La vie ressemble à un art subtil et difficile de la chute sous contrôle, sans cesse à la recherche d’un nouveau point d’équilibre. Durant toute notre existence, nous dansons au gré des partenaires et des vents. Au quotidien, ces points d’équilibre s’enchainent sans faire de bruit. Parfois, des points plus importants s’imposent à nous. C’est ce qui m’est arrivé hier lorsque j’ai déposé le petit dernier à la crèche.
En ce lundi matin, le ciel semble à portée de main tellement il est bas. Décor tout gris, ambiance de fin de vacances. La grande sœur commence aujourd’hui l’école enfantine et le voilà en solo à la crèche. Rien de dramatique de ce coté, il connaît déjà tout le monde et saura retrouver sa place. En échangeant quelques mots avec les responsables du groupe, je remarque que les petits casiers de ceux qui ont quitté la crèche n’ont pas encore disparu. La photo de mon ainée brille toujours en haut à droite. L’image se fixe. Elle venait dans cette crèche depuis ses 5 mois, elle adorait l’endroit et les gens.

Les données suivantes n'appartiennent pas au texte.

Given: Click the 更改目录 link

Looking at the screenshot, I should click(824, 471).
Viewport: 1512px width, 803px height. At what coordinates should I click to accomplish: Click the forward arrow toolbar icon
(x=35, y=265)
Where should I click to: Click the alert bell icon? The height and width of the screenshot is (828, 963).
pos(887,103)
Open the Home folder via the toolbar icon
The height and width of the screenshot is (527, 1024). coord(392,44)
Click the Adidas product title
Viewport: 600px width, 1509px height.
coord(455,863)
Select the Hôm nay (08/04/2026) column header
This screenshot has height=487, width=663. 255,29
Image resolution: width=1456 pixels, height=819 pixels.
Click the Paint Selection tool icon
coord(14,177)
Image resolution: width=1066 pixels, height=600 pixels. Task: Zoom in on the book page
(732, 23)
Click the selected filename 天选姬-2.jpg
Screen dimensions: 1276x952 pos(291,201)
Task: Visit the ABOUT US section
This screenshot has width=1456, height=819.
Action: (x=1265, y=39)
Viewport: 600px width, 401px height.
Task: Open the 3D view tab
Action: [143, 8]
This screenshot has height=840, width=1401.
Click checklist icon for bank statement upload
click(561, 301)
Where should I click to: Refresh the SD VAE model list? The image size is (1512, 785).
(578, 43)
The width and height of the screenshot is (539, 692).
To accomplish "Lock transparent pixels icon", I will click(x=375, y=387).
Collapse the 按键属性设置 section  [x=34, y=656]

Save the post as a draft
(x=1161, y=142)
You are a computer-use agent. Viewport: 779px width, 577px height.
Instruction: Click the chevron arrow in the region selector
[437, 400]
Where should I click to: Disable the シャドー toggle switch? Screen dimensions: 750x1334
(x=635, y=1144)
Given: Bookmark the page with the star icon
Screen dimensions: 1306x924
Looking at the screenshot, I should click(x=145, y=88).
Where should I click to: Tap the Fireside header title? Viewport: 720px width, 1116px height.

Aujourd’hui, il ne reste que cette photo. L’équilibre se fait bascule. Durant quelques secondes, la musique déraille. On est loin du pas de danse gracieux et parfaitement exécuté. J’ai plutôt l’impression d’avoir été poussé dans le dos.
Ce n’est pas tant l’émotion d’un premier jour d’école, mais plutôt la prise de conscience rapide, intense, presque brutale d’une période qui se referme. Un point d’équilibre qui a tenu presque 4 ans, un monde de rituels rassurants et positifs, un monde protégé pour mieux grandir. Pour mon ainée, ce monde se referme. Elle va trouver un nouvel équilibre. Mais j’avais sous-estimé que ce monde se referme également pour moi. Je retrouverai un nouvel équilibre. Nous le ferons tous. Avons-nous le choix ? Le pas de danse continue, il faut l’imaginer et le vivre joyeux. La mélancolie des points d’équilibre fait partie de ce monde, elle nous rappelle que tout ceci file diablement vite.